New POMED Policy Brief: Silent Complicity: The International Community and Algeria’s Democratic Façade
In POMED’s latest policy brief, John P. Entelis argues that the U.S. cannot continue to prioritize oil and security over democratic reform in its relationship with Algeria.
Civil unrest that occurred alongside the uprisings of the Arab Spring pushed the Algerian regime to make political concessions, such as legalizing new political parties and holding parliamentary elections. Despite the apparent value of these concessions, Algerian opposition members argued these were largely superficial, as they failed to penetrate the structure of le pouvoir that actually controls the state. Prior to the elections, it was predicted that voter turnout would be low (following the nation’s chronological trend ) and Islamists would see electoral success (following the region’s electoral trend). The reported results defied both of these predictions: voter turnout was high and the pro-regime alliance enjoyed overwhelming success.

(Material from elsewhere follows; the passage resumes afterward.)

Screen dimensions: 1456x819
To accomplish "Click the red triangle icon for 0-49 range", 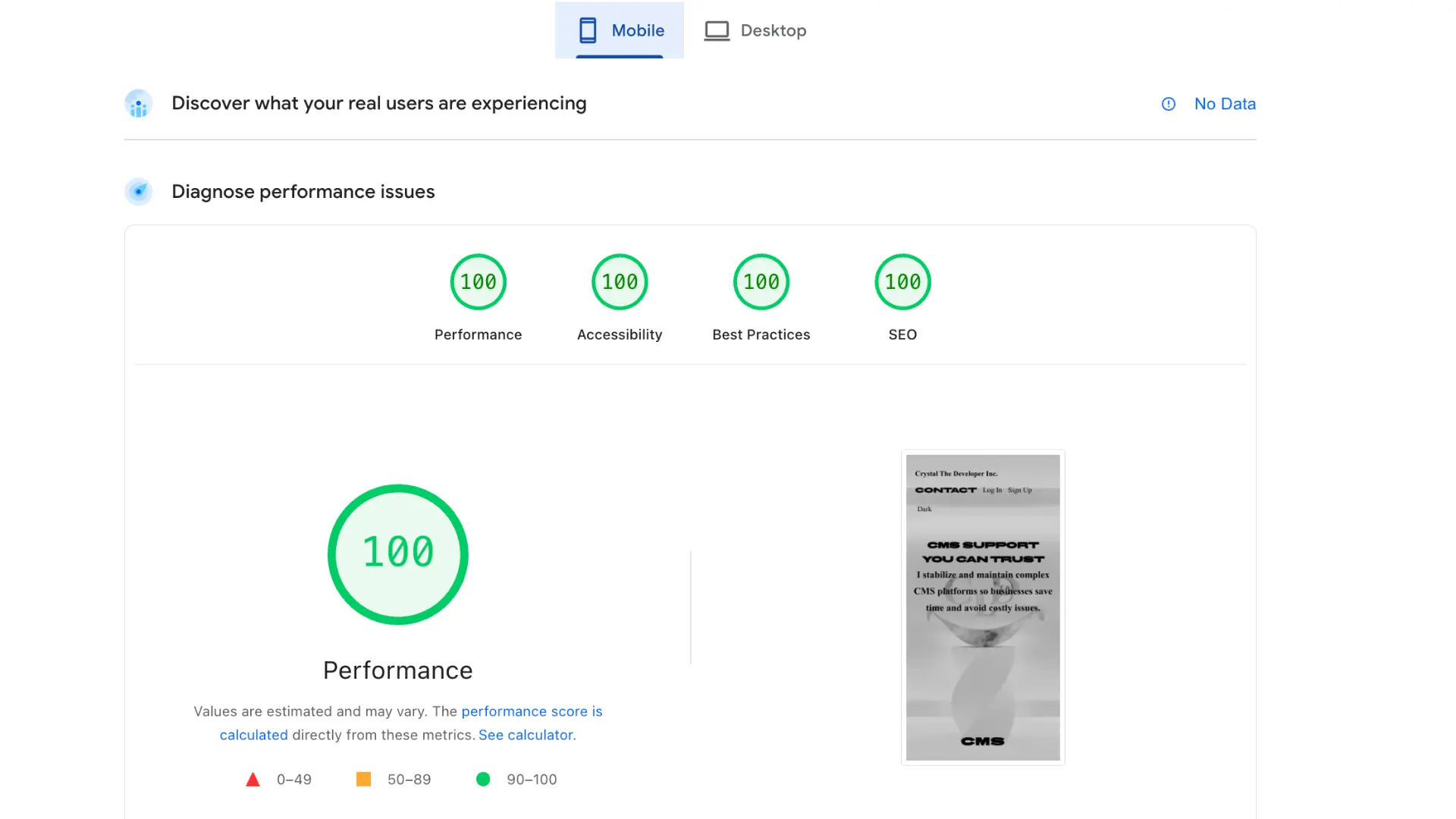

Despite cries of fraud coming from within Algeria, the U.S. and other members of the international community congratulated the nation on its elections. By doing so, the U.S. reaffirmed its prioritization of stability over genuine democratic reform in Algeria. The policy brief recommends that the U.S. publicly acknowledge allegations of fraud, establish good governance and democratic assistance for Algeria, encourage resolution of the Western Sahara conflict with neighboring Morocco, and encourage Algeria to strengthen regional economic ties.
John P. Entelis is a Professor of Political Science and Director of Middle East Studies at Fordham University. He is editor of The Journal of North African Studies.